Vegetable Hummus Dip
Author: 
Recipe type: appetizer, dip, easy entertaining, Greek, Mediterranean
Cuisine: Recipe adapted from:Minimalist Baker
Prep time: 
Cook time: 
Total time: 
Serves: 4-6
 
This is the perfect easy-entertaining dip. It takes store-bought hummus to amazing new heights. And it's healing and delicious and so pretty...
Ingredients
  • 1 15-oz can chickpeas, rinsed and drained
  • 1 Tbs extra-virgin olive oil, plus 1-tsp for the veg salad topping
  • 1 tsp coconut sugar
  • ½ tsp smoked paprika
  • ½ tsp cumin
  • ¾ tsp turmeric
  • ½ tsp oregano
  • ½ tsp sea salt
  • 10 grinds of black pepper
  • 1 cup store-bought hummus
  • ¼ cup tahini
  • juice of ½ a lemon, plus a bit extra for the veg salad topping
  • ¼ cup unsweetened almond milk
  • 2 tsp minced fresh dill
  • 2 large garlic cloves, minced
  • ¼ cup fresh parsley, chopped
  • 20 grape tomatoes, cut in half
  • 1 scallion, sliced
  • hot sauce, for garnish (optional)
Instructions
  1. Preheat oven to 375 degrees.
  2. Combine the chickpeas in a small bowl with the oil, coconut sugar, smoked paprika, cumin, turmeric, oregano, salt, and pepper.

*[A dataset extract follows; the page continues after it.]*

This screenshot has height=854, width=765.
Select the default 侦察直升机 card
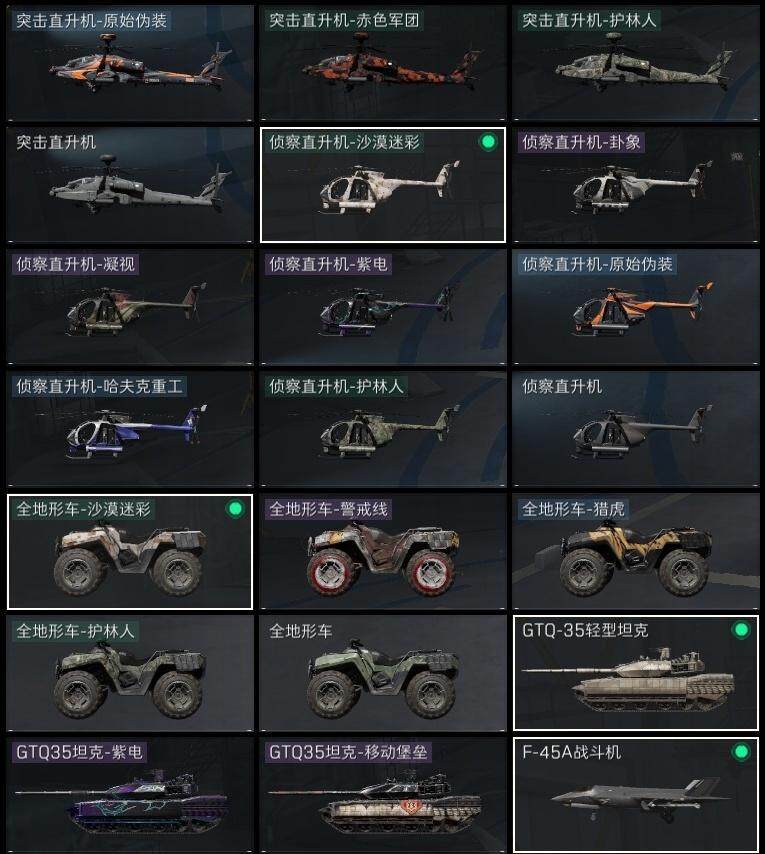click(x=635, y=429)
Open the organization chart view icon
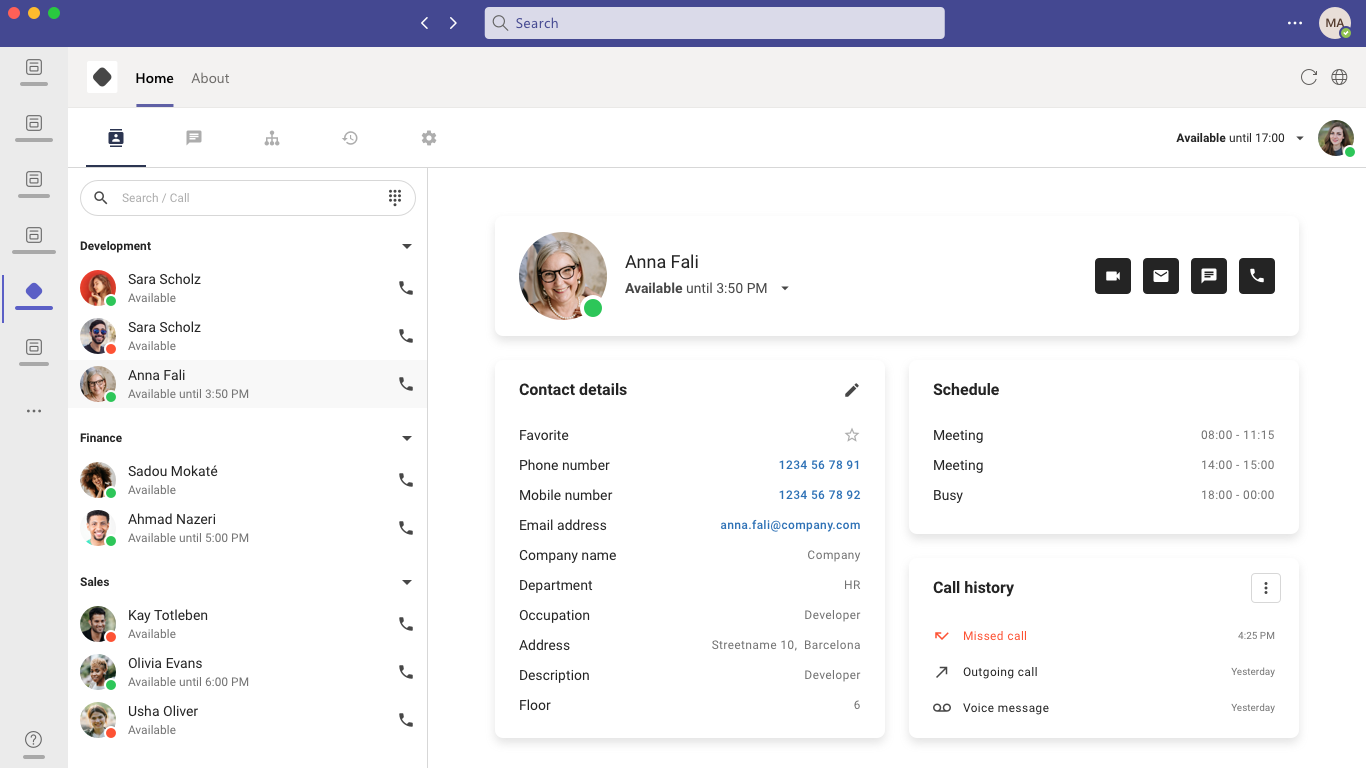Viewport: 1366px width, 768px height. click(x=272, y=137)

  3. Spread them out on a baking sheet lined with parchment paper.
  4. Roast in the oven until the chickpeas are beginning to brown and get a bit crispy (mine took about 35 minutes).
  5. Meanwhile, make the sauce: stir together the tahini, lemon juice, almond milk, dill, and garlic. Set aside.
  6. Make the salad for the top: In a small bowl, combine the parsley, tomatoes, scallion, 1-tsp of olive oil and a quick squeeze of lemon juice.
  7. Spread the hummus on a serving platter.
  8. Top with the tahini sauce mixture and the vegetable salad.
  9. Garnish with a bit of hot sauce if you like.
  10. Serve with crackers and/or fresh vegetables to dip.